In a fast take-off scenario, I think we can frame things more provocatively: the group that develops AGI either becomes the government, or the government takes control while it still can. I’m not sure what the relative probabilities are here, but in both circumstances you end up with something that will act like a state, and be treated as a state by other states, which is why I model them like a state in my analysis. For example, even if OpenAI and DeepMind are friendly to each other, and that persists over decades, I can easily imagine the Chinese state trying to develop an alternative that might not be friendly to those two groups, especially if the Chinese government perceive them as promoting a different model of government.
Is this an April Fools joke? This article claims that Leo Szilard supported a nuclear first-strike on the Soviet Union. Nothing could be further from the truth. I would know. Gene Dannen
I was surprised by that as well, but I took that from an article by Jules Lobel, Professor of Law, University of Pittsburgh Law School based on a book he wrote:
For that claim he in turn cites Marc Trachtenberg’s History and Strategy, which I do not have access to.
You can read that page of Trachtenberg’s book in Google Books, as I just have, by googling Marc Trachtenberg Szilard. Trachtenberg misunderstood what Szilard wrote in the references he cited. I just reviewed those also.
Leo Szilard has been my research focus for decades.

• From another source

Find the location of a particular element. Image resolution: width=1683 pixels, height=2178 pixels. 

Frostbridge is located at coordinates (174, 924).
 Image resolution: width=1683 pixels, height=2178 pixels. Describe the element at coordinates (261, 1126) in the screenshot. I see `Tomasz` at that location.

It does seem that the Trachtenberg reference basically relies upon individual recollections (which I don’t trust), and the following extract from a 1944 letter by Szilard to Vannevar Bush (my bold):
While one could make the argument there that he is arguing for a pre-emptive strike, it is sufficiently ambiguous (controlling by force could also mean conventional forces, and “used” could imply a demonstration rather then a deployment on a city) that I would prefer to delete the reference to Szilard in this article. Also because I’ve seen many more instances where this view was attributed to Russell and von Neumann, but this is the only case where it has been attributed to Szilard.